In the Interest of C.C.

Johnson, J.:

J.B. (hereafter referred to as “mother”) and R.C.. (hereafter referred to as “father”), the natural parents of C.C., C.B., and R.C., appeal the termination of their parental rights, claiming: (1) The evidence was insufficient to support the termination; and (2) the district court failed to properly consider and rule upon the parents’ motion for permanent guardianship. We affirm.

Father, mother, four children (including C.C., C.B., and R.C.), and J.C. (paternal grandmother) were all residing in a home owned by J.C. On August 3, 1999, police executed a search warrant at the home. The police encountered an overpowering odor of chemicals and discovered evidence of a methamphetamine manufactory. Both parents were arrested and jailed. The children were taken into protective custody, and child in need of care (CINC) proceedings were commenced with regards to C.C., C.B., and R.C. the following day.

Subsequently, mother pleaded guilty to possession of methamphetamine with intent to sell and one count of child endangerment. She received a controlling sentence of 36 months’ imprisonment. Her earliest possible release date is February 2002. Father was convicted by a jury of manufacturing methamphetamine and multiple counts of child endangerment. He is serving a controlling sentence of 162 months. The parents remained incarcerated throughout the CINC proceedings.

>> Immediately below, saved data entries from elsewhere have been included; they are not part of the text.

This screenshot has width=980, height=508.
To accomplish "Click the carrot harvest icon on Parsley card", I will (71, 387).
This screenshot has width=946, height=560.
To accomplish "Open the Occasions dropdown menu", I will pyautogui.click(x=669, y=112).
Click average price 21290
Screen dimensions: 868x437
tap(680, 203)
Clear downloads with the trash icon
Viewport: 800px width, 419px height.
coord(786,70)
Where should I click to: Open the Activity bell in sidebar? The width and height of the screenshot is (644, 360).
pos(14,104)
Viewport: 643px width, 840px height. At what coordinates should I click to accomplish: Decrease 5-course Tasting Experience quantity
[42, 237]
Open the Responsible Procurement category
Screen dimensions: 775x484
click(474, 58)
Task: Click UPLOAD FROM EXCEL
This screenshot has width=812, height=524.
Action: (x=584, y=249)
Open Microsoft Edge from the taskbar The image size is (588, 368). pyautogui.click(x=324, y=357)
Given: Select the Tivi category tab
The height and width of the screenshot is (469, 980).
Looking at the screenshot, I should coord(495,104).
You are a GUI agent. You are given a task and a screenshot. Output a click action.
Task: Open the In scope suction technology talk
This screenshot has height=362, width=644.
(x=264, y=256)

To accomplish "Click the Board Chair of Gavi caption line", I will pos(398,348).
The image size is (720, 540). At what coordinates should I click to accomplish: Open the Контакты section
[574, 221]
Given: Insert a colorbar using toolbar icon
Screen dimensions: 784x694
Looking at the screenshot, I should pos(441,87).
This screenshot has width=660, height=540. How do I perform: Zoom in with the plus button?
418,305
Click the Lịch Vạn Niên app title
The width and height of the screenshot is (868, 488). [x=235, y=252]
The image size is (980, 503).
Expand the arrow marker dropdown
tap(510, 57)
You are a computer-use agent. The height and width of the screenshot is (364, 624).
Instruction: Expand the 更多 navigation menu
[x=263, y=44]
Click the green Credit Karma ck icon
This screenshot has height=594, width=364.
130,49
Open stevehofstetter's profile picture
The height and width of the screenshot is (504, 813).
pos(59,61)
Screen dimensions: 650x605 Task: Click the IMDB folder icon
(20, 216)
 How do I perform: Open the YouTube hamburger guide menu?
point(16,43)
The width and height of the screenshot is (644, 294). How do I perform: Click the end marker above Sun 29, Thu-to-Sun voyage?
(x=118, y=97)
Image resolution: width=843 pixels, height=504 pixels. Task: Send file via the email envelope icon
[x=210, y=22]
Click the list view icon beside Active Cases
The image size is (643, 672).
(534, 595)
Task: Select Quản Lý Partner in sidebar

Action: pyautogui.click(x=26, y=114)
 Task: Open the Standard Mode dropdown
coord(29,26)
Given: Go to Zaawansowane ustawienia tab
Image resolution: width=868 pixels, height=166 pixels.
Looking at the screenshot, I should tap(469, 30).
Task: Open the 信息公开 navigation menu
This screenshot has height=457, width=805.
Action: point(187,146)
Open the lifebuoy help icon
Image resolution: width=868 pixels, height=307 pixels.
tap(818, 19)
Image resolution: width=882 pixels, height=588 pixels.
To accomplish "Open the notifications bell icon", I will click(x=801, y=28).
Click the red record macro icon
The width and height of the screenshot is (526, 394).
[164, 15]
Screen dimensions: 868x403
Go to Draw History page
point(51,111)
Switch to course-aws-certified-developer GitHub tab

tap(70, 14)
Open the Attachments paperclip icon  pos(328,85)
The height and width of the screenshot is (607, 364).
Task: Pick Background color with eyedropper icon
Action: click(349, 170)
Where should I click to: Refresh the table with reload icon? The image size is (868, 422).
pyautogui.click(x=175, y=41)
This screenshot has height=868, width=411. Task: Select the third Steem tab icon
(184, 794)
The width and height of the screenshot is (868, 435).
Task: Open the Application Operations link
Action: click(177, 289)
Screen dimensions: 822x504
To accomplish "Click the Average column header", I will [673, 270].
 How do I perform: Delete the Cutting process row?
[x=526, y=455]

The children were adjudicated children in need of care pursuant to the parents’ stipulations. The district court ordered each parent to complete certain requirements as prerequisites to reintegration. On February 18, 2000, the State filed a motion to terminate the parental rights of both mother and father. At a review hearing on February 25, 2000, the district court set June 5, 2000, as the termination trial date. On May 24, 2000, the parents filed two motions. One was a motion for a continuance of the termination trial. *952The other was designated a motion for permanent guardianship and recited it was in the alternative to the continuance motion. The appearance docket notes the district court denied the continuance motion, albeit no journal entry appears in the record. There is no mention in the record on appeal regarding a disposition on the .motion for permanent guardianship.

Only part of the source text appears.